The freedom to act out our fantasies fills us with confidence that nothing important is beyond our grasp. "Oh what a love it was," said Zhivago. "Utterly free, unique, like nothing else on earth."
She loves jokes, especially about resistance to work, interpretations of social messages to justify embezzling, and bureaucratic malapropisms. One of her favorites is about the ailing factory worker told to produce a specimen of his feces. Abashed by the strange medical terminology, he brings his material in the customary match box, but cringing embarrassment prevents him from asking whom to give it to. Finally, he charges a nurse. "Where's the place for leaving your shit for the stool?"
It is the worker's endearing resort to his class's real language that delights her, but this joke in particular provides one of her rare conversational references to medicine.
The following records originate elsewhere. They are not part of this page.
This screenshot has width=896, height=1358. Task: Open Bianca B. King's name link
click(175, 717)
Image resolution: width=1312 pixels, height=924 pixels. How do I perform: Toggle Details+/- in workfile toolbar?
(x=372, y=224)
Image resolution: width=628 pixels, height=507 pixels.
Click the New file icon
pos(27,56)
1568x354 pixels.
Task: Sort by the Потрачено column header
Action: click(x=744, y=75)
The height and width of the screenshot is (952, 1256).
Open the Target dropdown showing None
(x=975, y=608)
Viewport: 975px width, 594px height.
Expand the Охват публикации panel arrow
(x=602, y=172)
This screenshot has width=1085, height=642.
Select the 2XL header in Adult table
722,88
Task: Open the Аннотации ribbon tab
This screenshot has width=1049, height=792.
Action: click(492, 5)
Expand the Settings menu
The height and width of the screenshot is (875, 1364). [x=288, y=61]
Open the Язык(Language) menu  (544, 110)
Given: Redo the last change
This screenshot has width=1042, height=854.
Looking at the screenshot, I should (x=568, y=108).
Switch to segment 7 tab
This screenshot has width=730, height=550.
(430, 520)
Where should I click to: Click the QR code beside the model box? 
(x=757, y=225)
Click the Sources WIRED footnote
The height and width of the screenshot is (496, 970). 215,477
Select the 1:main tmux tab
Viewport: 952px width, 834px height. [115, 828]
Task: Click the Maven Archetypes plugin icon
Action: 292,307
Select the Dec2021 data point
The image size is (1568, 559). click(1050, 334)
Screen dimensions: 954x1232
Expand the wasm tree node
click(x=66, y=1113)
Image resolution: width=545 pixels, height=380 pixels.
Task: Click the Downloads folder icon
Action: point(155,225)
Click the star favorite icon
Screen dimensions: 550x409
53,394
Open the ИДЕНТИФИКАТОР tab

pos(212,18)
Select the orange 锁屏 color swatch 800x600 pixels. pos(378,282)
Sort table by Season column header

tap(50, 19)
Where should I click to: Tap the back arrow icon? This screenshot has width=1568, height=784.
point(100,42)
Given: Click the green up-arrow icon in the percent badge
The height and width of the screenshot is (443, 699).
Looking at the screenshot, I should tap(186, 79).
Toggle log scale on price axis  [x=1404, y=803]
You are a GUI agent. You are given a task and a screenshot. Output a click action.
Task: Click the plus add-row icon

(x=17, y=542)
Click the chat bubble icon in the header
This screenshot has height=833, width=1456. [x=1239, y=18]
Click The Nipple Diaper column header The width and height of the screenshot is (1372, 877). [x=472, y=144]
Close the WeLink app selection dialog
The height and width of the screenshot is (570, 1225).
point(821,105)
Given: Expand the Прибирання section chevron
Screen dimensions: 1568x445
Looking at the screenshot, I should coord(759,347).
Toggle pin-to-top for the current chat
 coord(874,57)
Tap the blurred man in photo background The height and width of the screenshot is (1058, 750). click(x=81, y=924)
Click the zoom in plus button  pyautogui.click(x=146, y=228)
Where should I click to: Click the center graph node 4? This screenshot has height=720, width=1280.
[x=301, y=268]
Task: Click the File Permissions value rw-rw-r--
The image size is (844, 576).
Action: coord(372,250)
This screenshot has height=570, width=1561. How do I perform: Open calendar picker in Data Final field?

Her perfunctory interest in her studies shows in her greater enthusiasm for almost everything else. The health of dumb animals concerns her distinctly more than that of human beings; the only time I saw her excited about anything faintly medical was during the birth of kittens to a tough stray she'd come to feed outside one of our stairways. During war films, the sight of wounded horses upsets her most. Convinced that "no species is crueler—lower" than Homo sapiens, she often accepts man's inhumanity to man but gnashes her teeth at his barbarity to beasts. Her mother and father, wanted her to become an engineer, their image of social virtue and personal success. Medicine was an afterthought, but I doubt that any profession would stir her—certainly none requiring long "crazy boring" hours of study.